- Instructions for the task -
Duplicate the rows below, from the line containing "This screenshot has width=1345, height=756." through the line containing "(x=499, y=288)", keeping every character and line break as it is.

- Excerpted data -
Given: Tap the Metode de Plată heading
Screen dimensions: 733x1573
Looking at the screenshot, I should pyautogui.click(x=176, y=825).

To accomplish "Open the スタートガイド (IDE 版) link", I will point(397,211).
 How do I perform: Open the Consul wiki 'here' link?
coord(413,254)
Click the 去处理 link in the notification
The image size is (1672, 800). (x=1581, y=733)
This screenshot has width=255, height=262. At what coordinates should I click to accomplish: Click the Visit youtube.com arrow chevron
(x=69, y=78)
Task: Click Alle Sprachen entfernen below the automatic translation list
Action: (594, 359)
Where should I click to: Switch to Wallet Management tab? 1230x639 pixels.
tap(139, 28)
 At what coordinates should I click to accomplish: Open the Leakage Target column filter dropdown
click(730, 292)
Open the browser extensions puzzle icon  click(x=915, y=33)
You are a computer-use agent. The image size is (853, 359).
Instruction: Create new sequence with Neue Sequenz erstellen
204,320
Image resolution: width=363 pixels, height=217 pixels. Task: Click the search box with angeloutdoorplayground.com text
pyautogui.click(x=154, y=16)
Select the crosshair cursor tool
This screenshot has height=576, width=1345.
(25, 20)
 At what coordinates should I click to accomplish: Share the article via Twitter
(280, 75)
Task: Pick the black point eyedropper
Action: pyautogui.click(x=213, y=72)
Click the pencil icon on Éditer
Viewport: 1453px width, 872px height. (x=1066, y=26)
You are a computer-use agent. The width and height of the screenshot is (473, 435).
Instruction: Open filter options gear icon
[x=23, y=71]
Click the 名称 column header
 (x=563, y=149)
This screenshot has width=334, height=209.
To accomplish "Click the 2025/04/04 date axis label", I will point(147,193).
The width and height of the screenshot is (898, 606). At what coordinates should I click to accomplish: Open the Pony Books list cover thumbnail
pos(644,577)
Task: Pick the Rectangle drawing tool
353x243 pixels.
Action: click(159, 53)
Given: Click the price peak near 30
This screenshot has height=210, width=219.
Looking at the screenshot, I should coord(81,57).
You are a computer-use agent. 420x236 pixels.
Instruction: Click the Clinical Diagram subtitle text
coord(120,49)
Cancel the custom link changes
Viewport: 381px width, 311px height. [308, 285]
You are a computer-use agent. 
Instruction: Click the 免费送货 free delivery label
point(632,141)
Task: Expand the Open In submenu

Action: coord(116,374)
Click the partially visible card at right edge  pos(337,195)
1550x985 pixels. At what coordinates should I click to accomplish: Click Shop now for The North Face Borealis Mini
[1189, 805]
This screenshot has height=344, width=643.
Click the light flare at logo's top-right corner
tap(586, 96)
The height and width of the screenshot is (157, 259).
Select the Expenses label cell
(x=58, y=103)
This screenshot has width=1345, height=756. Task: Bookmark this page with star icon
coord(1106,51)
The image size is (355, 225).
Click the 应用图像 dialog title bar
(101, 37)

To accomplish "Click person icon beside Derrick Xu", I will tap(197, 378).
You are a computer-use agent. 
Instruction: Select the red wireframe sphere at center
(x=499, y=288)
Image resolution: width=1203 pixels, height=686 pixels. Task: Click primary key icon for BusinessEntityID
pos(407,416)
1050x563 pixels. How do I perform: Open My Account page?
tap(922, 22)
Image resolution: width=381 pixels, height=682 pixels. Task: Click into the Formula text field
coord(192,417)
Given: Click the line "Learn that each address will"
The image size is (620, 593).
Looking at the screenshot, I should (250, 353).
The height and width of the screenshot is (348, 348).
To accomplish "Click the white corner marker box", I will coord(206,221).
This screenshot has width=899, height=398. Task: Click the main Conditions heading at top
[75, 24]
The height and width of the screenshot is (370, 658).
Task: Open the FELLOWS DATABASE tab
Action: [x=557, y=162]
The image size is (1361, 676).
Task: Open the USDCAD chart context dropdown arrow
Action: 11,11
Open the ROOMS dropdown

- Response -
This screenshot has width=1345, height=756. Task: Bookmark this page with star icon
coord(1106,51)
The image size is (355, 225).
Click the 应用图像 dialog title bar
(101, 37)

To accomplish "Click person icon beside Derrick Xu", I will tap(197, 378).
You are a computer-use agent. 
Instruction: Select the red wireframe sphere at center
(x=499, y=288)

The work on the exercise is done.